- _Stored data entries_

-------

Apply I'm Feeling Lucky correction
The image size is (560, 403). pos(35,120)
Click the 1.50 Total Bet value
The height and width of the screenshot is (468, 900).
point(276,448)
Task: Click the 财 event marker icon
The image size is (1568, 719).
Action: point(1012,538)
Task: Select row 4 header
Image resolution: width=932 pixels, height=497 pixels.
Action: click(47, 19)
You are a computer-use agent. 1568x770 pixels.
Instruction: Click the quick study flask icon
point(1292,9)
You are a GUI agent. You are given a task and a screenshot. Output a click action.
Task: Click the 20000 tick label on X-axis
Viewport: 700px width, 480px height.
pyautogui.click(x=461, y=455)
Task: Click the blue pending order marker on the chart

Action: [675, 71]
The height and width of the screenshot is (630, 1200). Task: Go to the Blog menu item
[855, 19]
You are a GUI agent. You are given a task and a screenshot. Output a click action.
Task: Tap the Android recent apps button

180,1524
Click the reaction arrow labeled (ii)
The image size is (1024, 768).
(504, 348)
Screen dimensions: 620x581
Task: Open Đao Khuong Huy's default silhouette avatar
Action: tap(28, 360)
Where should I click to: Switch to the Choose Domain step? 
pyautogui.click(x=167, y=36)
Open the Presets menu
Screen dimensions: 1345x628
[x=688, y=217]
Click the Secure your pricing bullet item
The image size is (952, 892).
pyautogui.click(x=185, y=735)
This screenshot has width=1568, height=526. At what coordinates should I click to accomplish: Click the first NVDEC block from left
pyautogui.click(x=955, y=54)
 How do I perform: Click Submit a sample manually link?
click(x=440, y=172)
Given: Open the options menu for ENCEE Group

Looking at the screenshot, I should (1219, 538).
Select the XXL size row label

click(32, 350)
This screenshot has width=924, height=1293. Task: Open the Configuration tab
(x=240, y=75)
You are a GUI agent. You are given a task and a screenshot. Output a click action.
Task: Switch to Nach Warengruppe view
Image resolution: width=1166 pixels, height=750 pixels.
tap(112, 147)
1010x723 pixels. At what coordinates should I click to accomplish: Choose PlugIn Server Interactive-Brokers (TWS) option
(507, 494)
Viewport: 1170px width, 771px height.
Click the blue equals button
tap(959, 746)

-------

- _Exercise details_
Your reply should hold all the entries, each repeated without a single change.

- _Output for this exercise_
Apply I'm Feeling Lucky correction
The image size is (560, 403). pos(35,120)
Click the 1.50 Total Bet value
The height and width of the screenshot is (468, 900).
point(276,448)
Task: Click the 财 event marker icon
The image size is (1568, 719).
Action: point(1012,538)
Task: Select row 4 header
Image resolution: width=932 pixels, height=497 pixels.
Action: click(47, 19)
You are a computer-use agent. 1568x770 pixels.
Instruction: Click the quick study flask icon
point(1292,9)
You are a GUI agent. You are given a task and a screenshot. Output a click action.
Task: Click the 20000 tick label on X-axis
Viewport: 700px width, 480px height.
pyautogui.click(x=461, y=455)
Task: Click the blue pending order marker on the chart

Action: [675, 71]
The height and width of the screenshot is (630, 1200). Task: Go to the Blog menu item
[855, 19]
You are a GUI agent. You are given a task and a screenshot. Output a click action.
Task: Tap the Android recent apps button

180,1524
Click the reaction arrow labeled (ii)
The image size is (1024, 768).
(504, 348)
Screen dimensions: 620x581
Task: Open Đao Khuong Huy's default silhouette avatar
Action: tap(28, 360)
Where should I click to: Switch to the Choose Domain step? 
pyautogui.click(x=167, y=36)
Open the Presets menu
Screen dimensions: 1345x628
[x=688, y=217]
Click the Secure your pricing bullet item
The image size is (952, 892).
pyautogui.click(x=185, y=735)
This screenshot has width=1568, height=526. At what coordinates should I click to accomplish: Click the first NVDEC block from left
pyautogui.click(x=955, y=54)
 How do I perform: Click Submit a sample manually link?
click(x=440, y=172)
Given: Open the options menu for ENCEE Group

Looking at the screenshot, I should (1219, 538).
Select the XXL size row label

click(32, 350)
This screenshot has width=924, height=1293. Task: Open the Configuration tab
(x=240, y=75)
You are a GUI agent. You are given a task and a screenshot. Output a click action.
Task: Switch to Nach Warengruppe view
Image resolution: width=1166 pixels, height=750 pixels.
tap(112, 147)
1010x723 pixels. At what coordinates should I click to accomplish: Choose PlugIn Server Interactive-Brokers (TWS) option
(507, 494)
Viewport: 1170px width, 771px height.
Click the blue equals button
tap(959, 746)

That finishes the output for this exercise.